On a bus trip back from a field trip to the Salesians Boys and Girls Club in East Boston a group of camp councilors thought it would be a treat if the bus stopped at McDonald’s to eat. Once they pulled into the famed fast food restaurant all the counselors and kids jumped off the bus and ran in to get their fix of burgers and fries–except for four brothers huddled in the back of the bus.
Wally Bowe, Boys and Girls Club director and mentor, quietly approached the brothers and asked what was up.
“We have no money,” the brothers told Bowe. The four brothers were from a single parent home being raised by their mother so money was scarce.
Bowe, stood up, reached into his pocket and quietly gave each brother $5 so they could get something to eat.
That was the type of guy Wally Bowe was.
Bowe, a longtime East Boston resident that grew up on Chelsea Street and dedicated his life to the youth here, died suddenly on Sunday, January 31 at his home in Saugus. Bowe was 53 years old.
Bowe’s death came as a great shock followed by tremendous sadness from residents across East Boston. By Sunday night, as news spread of Bowe’s death, a facebook page was established in his honor with over 2,000 immediate members posting thousands of comments, stories and even poems about Bowe. Also, Eastie based blogs like The Hubster, were welcoming comments from friends and family members of Bowe.
“There are no words to describe the grief I feel over the death of my friend,” said State Representative Carlo Basile. “Growing up, Wally was like an older brother that looked out for me and my family. I can’t even begin to name all the things he had done for the Basile family over the years.

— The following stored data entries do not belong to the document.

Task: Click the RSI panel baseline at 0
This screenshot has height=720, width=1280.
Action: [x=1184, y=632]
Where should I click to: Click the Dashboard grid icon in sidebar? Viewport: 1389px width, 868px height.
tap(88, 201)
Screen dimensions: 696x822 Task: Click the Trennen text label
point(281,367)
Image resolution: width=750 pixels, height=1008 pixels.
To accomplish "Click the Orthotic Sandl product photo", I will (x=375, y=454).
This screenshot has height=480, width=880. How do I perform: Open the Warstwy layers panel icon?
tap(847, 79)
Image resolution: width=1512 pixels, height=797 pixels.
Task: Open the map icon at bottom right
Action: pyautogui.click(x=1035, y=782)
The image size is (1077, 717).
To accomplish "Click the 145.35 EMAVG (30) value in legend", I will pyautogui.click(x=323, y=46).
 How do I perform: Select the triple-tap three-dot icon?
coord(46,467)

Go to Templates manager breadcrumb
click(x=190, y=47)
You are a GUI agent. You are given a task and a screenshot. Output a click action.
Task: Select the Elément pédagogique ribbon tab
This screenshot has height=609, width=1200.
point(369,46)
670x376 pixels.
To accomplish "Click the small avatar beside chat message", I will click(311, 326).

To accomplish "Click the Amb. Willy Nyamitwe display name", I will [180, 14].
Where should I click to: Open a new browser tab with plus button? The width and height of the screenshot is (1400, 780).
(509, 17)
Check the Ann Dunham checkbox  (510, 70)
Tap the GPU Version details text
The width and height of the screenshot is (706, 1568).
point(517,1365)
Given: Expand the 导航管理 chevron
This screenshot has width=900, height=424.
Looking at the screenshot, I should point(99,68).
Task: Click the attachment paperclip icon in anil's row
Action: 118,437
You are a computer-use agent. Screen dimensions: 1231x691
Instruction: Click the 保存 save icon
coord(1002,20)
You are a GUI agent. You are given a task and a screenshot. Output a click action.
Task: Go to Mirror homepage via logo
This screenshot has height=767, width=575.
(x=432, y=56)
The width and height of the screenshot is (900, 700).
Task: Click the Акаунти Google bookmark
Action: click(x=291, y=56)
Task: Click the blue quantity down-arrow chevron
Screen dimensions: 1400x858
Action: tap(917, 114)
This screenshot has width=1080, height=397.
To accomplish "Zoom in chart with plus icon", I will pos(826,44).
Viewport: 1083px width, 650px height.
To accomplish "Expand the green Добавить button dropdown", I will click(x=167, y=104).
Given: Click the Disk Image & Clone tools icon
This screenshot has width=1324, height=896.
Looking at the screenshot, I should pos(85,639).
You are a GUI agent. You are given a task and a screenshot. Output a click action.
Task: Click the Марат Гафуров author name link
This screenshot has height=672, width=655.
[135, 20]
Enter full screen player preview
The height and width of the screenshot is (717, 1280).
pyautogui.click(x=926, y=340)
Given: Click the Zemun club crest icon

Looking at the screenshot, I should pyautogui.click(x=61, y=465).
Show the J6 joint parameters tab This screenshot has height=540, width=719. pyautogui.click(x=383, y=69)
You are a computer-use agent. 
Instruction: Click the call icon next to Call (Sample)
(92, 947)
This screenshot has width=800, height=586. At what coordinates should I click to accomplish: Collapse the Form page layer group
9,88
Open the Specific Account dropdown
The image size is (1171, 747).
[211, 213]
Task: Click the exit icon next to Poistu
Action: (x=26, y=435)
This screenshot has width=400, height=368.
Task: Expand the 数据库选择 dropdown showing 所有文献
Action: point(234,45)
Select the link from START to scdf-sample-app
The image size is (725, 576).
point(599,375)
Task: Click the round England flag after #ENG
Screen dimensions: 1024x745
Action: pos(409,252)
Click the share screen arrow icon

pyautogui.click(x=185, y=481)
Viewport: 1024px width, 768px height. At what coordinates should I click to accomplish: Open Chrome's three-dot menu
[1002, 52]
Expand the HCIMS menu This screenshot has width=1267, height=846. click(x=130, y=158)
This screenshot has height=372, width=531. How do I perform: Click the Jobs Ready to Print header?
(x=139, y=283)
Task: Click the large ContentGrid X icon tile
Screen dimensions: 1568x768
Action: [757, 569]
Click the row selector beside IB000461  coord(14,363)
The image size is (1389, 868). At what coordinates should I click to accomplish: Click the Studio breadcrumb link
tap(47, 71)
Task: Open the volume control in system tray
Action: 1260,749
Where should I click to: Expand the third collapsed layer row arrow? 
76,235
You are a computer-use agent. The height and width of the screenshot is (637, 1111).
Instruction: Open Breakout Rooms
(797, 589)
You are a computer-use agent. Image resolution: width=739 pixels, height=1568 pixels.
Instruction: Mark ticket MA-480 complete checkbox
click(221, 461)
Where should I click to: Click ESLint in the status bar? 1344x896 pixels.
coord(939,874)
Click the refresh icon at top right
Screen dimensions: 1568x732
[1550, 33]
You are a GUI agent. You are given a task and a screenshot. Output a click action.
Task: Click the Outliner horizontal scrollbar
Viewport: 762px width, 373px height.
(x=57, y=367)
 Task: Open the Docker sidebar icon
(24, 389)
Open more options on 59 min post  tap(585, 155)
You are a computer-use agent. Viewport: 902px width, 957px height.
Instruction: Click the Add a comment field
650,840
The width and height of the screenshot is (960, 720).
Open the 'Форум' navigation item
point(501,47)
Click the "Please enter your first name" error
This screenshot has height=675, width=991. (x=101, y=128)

He was always there for us and this void in my life will never be filled.
A hero to thousands of kids through his work at the Boys and Girls Club and the former Savio High School, Bowe was a quiet, unassuming leader that was not looking for riches in life for his deeds in the community.
All Bowe simply wanted to do was help kids, especially at-risk teens on the verge of becoming delinquents.
Bowe didn’t believe in punishment but mostly believed in making sure kids knew the mistakes they made and how to fix these mistakes.
“Mr. Bowe touched our hearts and I will never forget his quote to me, “You are a great kid, I like you a lot, but your temper will not help you in life…I will always be here for you to talk to and turn to,” wrote one blogger.
Others just wrote simply “We love you Wally”.
“I have known Wally my whole life growing up on Chelsea Street,” said City Councilor Sal LaMattina. “Wally was truly an East Boston hero. He has been a role model to thousands of children in East Boston. A perfect role model who I will surely miss.”
Senator Anthony Petruccelli added that Bowe represented all that is good in Eastie.
“His loss will create a deep void in the neighborhood,” he said. “He had a profound impact on the lives of so many young men and women from our community. He is irreplaceable.”
Father Bill Frizzy of the Boys and Girls Club said anyone who was in any way connected with the Boys & Girls Club during the past quarter-century knew who Wally Bowe was.
“For many of the young people who came to the Club, Wally was the Boys & Girls Club,” said Fr. Frizzy. “So many club alum come back and one of the first persons they ask for is Wally. He meant so much to them. We learned of Wally’s passing just after celebrating the Mass of Don Bosco, on his feast. How symbolic that Wally should be called home to God on the feast of the Salesian Founder. He made Don Bosco real in East Boston.”